→ Yapılacak Çalışmalar:
- A) Karar metninin "Görüntülediğiniz mahkeme kararı" ile başlayıp "DAVA : İtirazın İptali (Ticari Satımdan Kaynaklanan)" ifadesine kadar uzanan bölümünü, "mahkeme kararı" yerine "karar" koyarak güncelleyin ve yeniden yazın.
- B) Karar metnini kaldığı yerden sürdürerek yazmaya devam edin.

Emsal Mahkeme Kararı Bakırköy 4. Asliye Ticaret Mahkemesi 2019/102 E. 2019/1090 K. 09.12.2019 T.

Görüntülediğiniz mahkeme kararı henüz kesinleşmemiştir. Yararlı olması amacıyla eklenmiştir.

T.C. BAKIRKÖY 4. ASLİYE TİCARET MAHKEMESİ

ESAS NO : 2019/102 Esas
KARAR NO : 2019/1090

DAVA : İtirazın İptali (Ticari Satımdan Kaynaklanan)
DAVA TARİHİ : 14/02/2019
KARAR TARİHİ : 09/12/2019
GEREKÇELİ KARARIN
YAZILDIĞI TARİH : 13/12/2019

Mahkememizde görülmekte olan İtirazın İptali (Ticari Satımdan Kaynaklanan) davasının yapılan açık yargılaması sonunda,
GEREĞİ DÜŞÜNÜLDÜ:
TALEP: Müvekkili şirketin tekstil alanında faaliyet göstermekte olduğunu, ve davalı ile müvekkilinin ticari ilişkisi bulunduğunu, müvekkili şirket tarafından tutulmuş olan cari hesap ekstrelerine göre davalı şirketten 160.234,17 TL alacağı bulunduğunu, davalı tarafça müvekkiline gönderilen bir takım faturalara itiraz ve müvekkili şirkete olan borcunu ödemesi amacıyla Bakırköy …. Noterliği’ nin 08/11/2018 tarihli ve …. yevmiye nolu ihtarnamenin gönderildiğini, ancak davalı tarafından borcun ödenmediğini bu nedenle Küçükçekmece …. İcra Müdürlüğü’ nün …. esas sayılı dosyası ile icra takibi başlatıldığını, ancak başlatılan icra takibine davalı tarafından itiraz edildiğini, bu nedenle yapılan itirazın kaldırılarak takibin kaldığı yerden devamına davalı şirket aleyhine alacağın %20′ sinden aşağı olmamak kaydı ile icra inkar tazminatına mahkum edilmesini, yargılama giderleri ile vekalet ücretinin davalıya yükletilmesini talep ve dava etmiştir.

→ Verilen Kayıtlar:

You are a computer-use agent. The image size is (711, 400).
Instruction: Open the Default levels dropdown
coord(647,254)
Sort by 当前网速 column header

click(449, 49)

→ Alıştırma Yanıtları:
- A)
Görüntülediğiniz karar henüz kesinleşmemiştir. Yararlı olması amacıyla eklenmiştir.

T.C. BAKIRKÖY 4. ASLİYE TİCARET MAHKEMESİ

ESAS NO : 2019/102 Esas
KARAR NO : 2019/1090

DAVA : İtirazın İptali (Ticari Satımdan Kaynaklanan)

- B)
CEVAP: Müvekkili şirkete çıkan tebligatın usulsüz olarak tebliğ edildiğini, davacı şirket ile müvekkili şirket arasındaki ticari ilişki nedeni ile şirket yetkilisi olarak bilinen dava dışı …. adlı şahıs ile kumaş siparişlerinin verildiği andan itibaren bildirimde bulunulduğu, …… adlı şahsın müvekkili şirket adresine gelerek sağlamış oldukları kumaş tedarikinde ilişkin olarak yapmış oldukları inceleme ile kaliteye ilişkin tüm hataları kabul ettiğini, bu nedenle müvekkili şirket yetkilileri uğranılan zararın bir kısmını içeren faturaları düzenlendiklerini ve faturaları davacı şirkete elektronik yolla iletmiş olduklarını ayrıca …..’ e de birer suretini elden teslim ettiklerini, …..’ in fatura suretleri üzerine kendi el yazısı ile ” bu faturaları reklamasyon bedeli olarak kabul ediyorum” ibaresini ekleyerek imzaladığını, ancak davacı şirketin kötü niyetli olarak hareket ettiğini müvekkiline iade etmeye çalıştığını, müvekkili tarafından noter kanalıyla bu faturaların iadesini kabul etmediklerini, açılan icra takibine itiraz ettiklerini, müvekkilinin davacı tarafa herhangi bir borcunun olmadığını, davanın reddine karar verilerek alacağın %20′ sinden aşağı olmamak üzere kötü niyet tazminatına mahkum edilmesini talep etmiştir.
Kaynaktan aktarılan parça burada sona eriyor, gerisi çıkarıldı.